Excerpted records Block Start
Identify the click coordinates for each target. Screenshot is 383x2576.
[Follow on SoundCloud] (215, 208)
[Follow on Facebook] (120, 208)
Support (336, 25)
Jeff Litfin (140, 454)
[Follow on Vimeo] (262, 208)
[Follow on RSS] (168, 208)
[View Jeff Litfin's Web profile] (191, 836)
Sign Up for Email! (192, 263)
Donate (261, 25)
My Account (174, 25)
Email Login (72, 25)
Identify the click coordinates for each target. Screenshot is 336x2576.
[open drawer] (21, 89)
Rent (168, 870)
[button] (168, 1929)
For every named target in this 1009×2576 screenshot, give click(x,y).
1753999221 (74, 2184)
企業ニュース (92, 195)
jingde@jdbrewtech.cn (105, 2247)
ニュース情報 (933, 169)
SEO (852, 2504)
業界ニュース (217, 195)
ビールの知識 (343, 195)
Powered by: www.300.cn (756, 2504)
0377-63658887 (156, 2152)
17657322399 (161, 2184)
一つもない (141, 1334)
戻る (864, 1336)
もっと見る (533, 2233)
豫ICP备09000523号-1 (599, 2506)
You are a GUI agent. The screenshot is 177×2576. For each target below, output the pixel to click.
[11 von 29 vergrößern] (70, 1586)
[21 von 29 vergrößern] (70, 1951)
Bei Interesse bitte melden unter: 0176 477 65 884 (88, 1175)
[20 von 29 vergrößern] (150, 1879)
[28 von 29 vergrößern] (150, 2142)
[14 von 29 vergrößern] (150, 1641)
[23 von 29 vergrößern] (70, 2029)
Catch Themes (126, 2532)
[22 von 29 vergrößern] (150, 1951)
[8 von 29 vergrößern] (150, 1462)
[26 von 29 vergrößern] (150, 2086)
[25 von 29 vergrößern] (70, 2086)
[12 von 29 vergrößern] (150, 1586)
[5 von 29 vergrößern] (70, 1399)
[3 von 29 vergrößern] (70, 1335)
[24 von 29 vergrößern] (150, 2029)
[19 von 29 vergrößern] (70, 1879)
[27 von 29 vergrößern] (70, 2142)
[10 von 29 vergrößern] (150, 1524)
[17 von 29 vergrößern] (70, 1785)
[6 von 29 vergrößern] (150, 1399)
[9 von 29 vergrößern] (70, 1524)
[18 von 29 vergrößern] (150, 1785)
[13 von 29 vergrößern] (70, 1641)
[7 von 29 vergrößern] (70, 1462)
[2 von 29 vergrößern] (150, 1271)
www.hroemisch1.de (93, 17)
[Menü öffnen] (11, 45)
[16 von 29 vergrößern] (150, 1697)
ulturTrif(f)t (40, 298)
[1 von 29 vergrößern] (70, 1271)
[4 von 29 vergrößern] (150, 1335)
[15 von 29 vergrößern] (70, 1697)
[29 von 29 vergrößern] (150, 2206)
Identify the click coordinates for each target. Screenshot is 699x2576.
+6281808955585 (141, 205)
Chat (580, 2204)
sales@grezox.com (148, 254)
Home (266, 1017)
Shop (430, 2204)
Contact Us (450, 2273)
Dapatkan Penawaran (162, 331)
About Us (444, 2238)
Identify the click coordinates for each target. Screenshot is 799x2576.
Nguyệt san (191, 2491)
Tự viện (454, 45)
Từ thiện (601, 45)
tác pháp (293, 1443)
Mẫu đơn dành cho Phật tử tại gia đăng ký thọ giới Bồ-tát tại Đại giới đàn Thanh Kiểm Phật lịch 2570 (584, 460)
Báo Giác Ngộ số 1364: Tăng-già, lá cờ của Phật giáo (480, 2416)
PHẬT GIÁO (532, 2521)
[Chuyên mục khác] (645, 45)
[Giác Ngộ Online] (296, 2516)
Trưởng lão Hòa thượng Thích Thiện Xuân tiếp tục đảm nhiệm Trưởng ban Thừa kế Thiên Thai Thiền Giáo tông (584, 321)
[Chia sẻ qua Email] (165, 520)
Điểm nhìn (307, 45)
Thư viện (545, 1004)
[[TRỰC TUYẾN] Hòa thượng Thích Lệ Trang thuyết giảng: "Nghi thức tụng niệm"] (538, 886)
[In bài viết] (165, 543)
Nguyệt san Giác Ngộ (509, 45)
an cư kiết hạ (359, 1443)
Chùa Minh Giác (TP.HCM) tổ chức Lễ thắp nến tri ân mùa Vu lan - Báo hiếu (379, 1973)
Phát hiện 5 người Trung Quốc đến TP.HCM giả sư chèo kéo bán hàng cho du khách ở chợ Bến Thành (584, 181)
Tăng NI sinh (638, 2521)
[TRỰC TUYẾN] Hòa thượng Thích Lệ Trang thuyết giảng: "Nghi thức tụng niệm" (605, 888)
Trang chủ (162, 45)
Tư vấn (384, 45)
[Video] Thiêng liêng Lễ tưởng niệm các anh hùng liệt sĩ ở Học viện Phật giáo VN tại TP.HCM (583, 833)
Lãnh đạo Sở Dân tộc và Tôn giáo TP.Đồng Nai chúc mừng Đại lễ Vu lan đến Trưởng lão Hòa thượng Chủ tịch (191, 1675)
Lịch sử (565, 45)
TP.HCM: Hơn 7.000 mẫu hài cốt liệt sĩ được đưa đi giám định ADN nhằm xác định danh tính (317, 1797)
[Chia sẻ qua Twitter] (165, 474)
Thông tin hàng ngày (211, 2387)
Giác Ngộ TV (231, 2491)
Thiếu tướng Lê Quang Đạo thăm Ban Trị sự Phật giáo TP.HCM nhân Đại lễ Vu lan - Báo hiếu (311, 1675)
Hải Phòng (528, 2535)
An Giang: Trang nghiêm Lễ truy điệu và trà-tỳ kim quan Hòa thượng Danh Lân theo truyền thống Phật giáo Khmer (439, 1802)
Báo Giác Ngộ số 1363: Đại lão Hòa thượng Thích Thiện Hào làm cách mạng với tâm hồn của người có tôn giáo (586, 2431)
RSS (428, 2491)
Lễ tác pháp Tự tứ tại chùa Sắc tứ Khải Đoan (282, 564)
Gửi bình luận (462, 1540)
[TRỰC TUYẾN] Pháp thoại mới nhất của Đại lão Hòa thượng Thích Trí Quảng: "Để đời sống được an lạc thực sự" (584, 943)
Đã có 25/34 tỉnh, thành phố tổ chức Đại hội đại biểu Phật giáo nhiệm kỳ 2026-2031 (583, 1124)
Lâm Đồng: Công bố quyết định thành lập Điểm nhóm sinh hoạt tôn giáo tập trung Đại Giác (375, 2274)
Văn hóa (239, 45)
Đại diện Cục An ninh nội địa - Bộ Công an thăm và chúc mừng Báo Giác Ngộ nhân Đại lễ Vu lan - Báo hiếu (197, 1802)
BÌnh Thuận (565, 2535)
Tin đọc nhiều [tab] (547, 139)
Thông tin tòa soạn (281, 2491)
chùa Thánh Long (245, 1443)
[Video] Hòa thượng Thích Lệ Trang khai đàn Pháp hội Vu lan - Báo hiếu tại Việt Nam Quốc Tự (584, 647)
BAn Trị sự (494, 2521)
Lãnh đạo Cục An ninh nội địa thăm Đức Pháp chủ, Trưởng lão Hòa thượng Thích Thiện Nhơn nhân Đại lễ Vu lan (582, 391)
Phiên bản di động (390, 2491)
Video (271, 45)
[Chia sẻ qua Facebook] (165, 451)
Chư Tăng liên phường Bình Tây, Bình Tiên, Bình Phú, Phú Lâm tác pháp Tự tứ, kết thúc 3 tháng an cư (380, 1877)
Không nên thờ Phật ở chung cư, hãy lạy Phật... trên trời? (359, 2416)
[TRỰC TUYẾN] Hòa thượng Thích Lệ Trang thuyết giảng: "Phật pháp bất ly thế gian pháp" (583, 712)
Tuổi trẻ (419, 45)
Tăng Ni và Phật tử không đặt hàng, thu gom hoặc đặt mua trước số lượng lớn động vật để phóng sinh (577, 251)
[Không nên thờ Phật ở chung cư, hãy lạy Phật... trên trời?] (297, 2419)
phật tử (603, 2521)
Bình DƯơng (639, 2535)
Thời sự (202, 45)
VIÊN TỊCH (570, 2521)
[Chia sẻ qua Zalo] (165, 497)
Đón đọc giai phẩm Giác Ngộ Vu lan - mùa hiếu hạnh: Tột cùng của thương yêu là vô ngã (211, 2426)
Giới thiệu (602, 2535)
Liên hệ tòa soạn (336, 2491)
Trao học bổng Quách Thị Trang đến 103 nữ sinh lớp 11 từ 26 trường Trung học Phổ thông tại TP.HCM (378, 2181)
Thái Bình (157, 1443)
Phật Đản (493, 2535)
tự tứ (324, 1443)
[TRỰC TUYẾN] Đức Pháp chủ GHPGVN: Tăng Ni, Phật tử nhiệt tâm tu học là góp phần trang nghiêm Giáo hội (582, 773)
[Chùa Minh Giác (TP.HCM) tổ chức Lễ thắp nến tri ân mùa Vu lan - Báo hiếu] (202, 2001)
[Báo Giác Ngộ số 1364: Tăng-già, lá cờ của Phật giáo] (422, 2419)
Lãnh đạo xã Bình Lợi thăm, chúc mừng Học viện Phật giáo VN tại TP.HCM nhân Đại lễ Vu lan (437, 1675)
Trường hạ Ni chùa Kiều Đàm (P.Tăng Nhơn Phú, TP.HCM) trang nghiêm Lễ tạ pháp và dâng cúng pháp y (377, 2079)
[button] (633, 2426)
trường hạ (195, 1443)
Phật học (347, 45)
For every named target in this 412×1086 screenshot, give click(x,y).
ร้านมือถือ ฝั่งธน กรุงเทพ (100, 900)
Excerpted records Block End
Task item - Whenever a line in the data holds "sinh", copy that line.

Worked solution -
Tăng NI sinh (638, 2521)
Lâm Đồng: Công bố quyết định thành lập Điểm nhóm sinh hoạt tôn giáo tập trung Đại Giác (375, 2274)
Tăng Ni và Phật tử không đặt hàng, thu gom hoặc đặt mua trước số lượng lớn động vật để phóng sinh (577, 251)
Trao học bổng Quách Thị Trang đến 103 nữ sinh lớp 11 từ 26 trường Trung học Phổ thông tại TP.HCM (378, 2181)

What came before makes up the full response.